(DATA FOR PROCESSING)
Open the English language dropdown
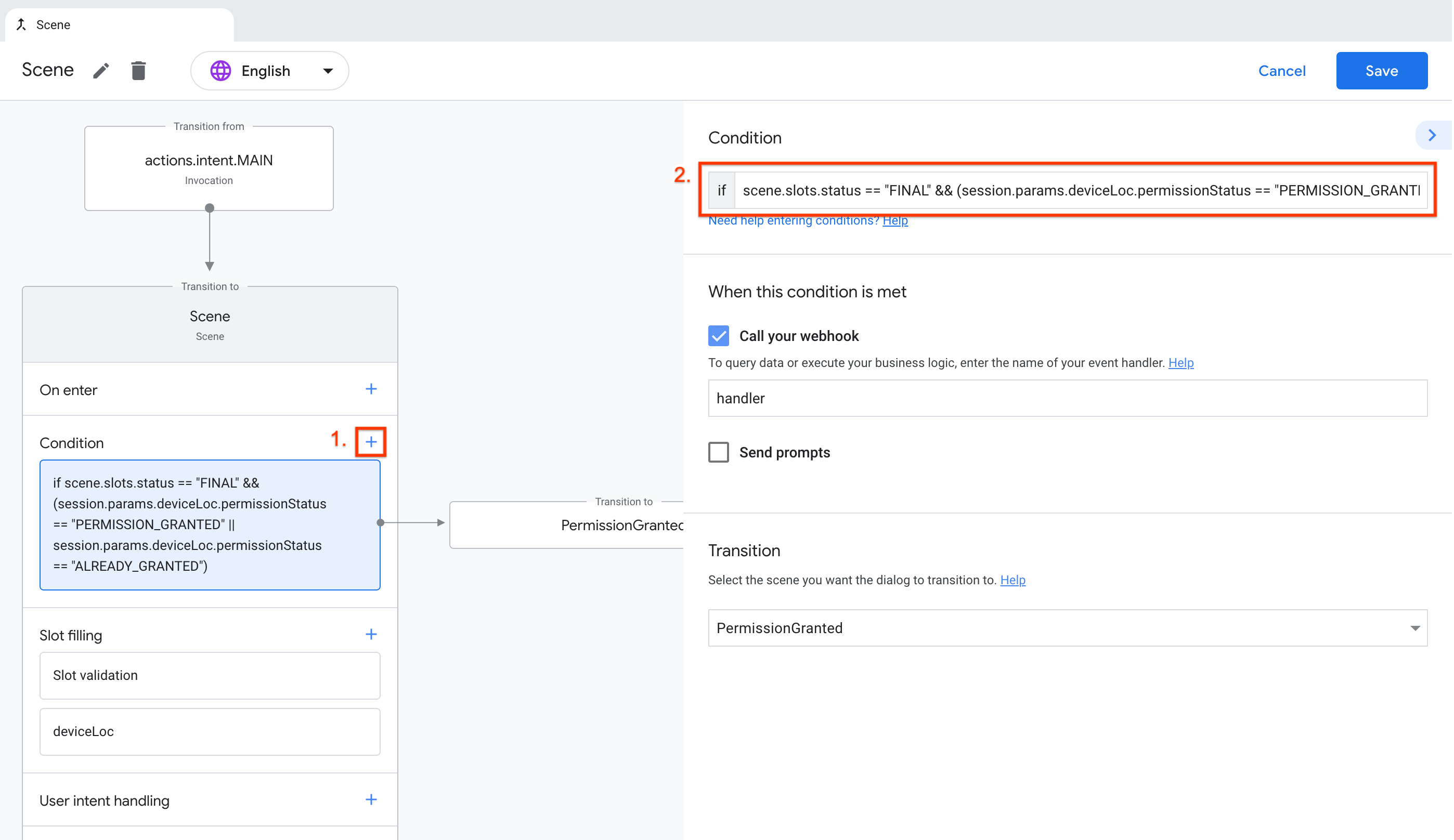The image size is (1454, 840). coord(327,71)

---

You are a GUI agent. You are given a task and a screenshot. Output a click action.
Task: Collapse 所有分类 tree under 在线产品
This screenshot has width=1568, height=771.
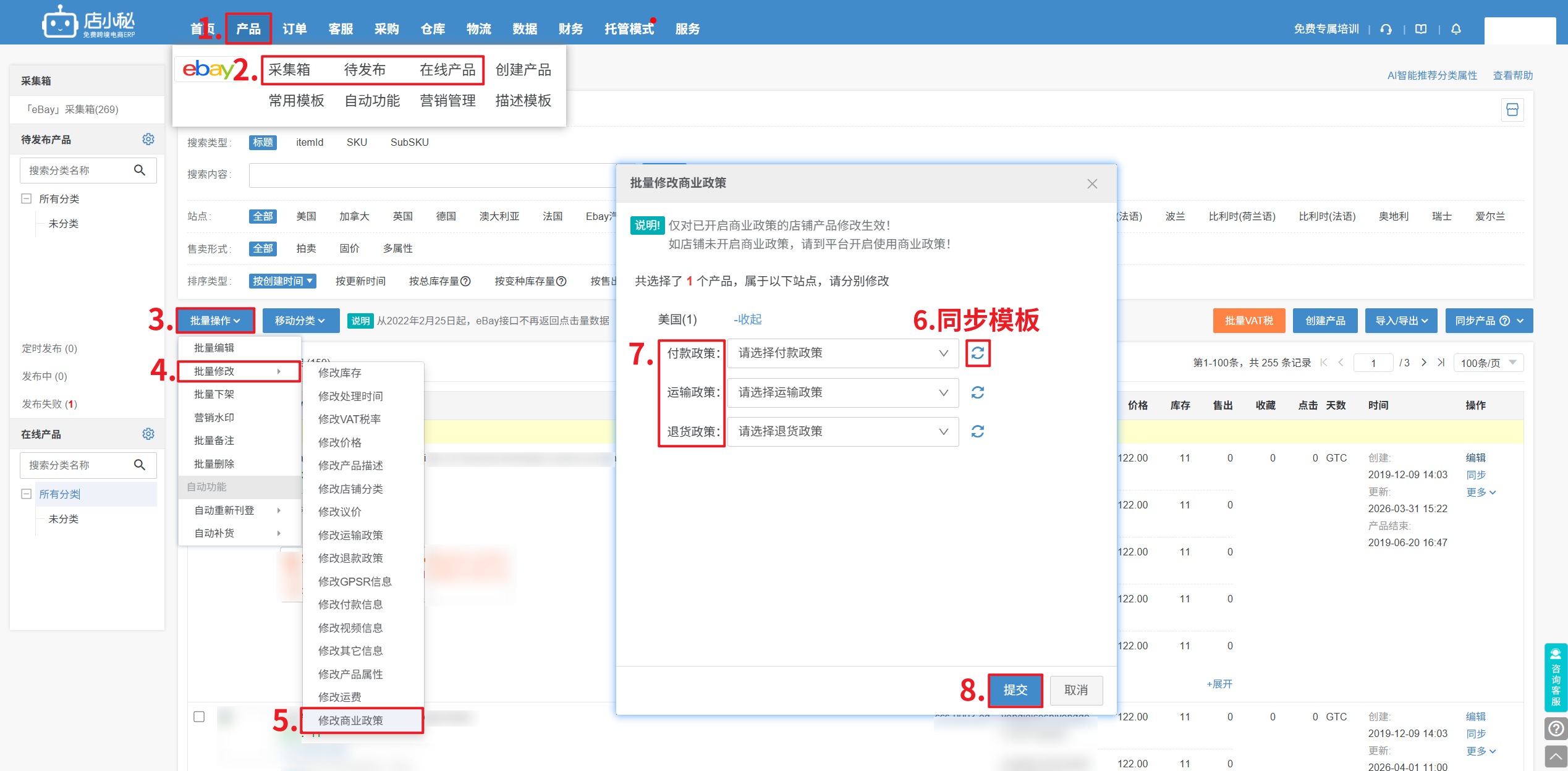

--

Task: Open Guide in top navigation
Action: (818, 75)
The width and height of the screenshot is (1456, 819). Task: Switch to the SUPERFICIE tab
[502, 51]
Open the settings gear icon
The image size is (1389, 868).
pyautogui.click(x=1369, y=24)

(HOW TO COMPLETE THIS TASK)
All lines above from the one containing "You are a GUI" to the one containing "This screenshot has width=1568, height=771." must be repeated exactly, both lines included, and no others.

(OUTPUT OF THE TASK)
You are a GUI agent. You are given a task and a screenshot. Output a click action.
Task: Collapse 所有分类 tree under 在线产品
This screenshot has width=1568, height=771.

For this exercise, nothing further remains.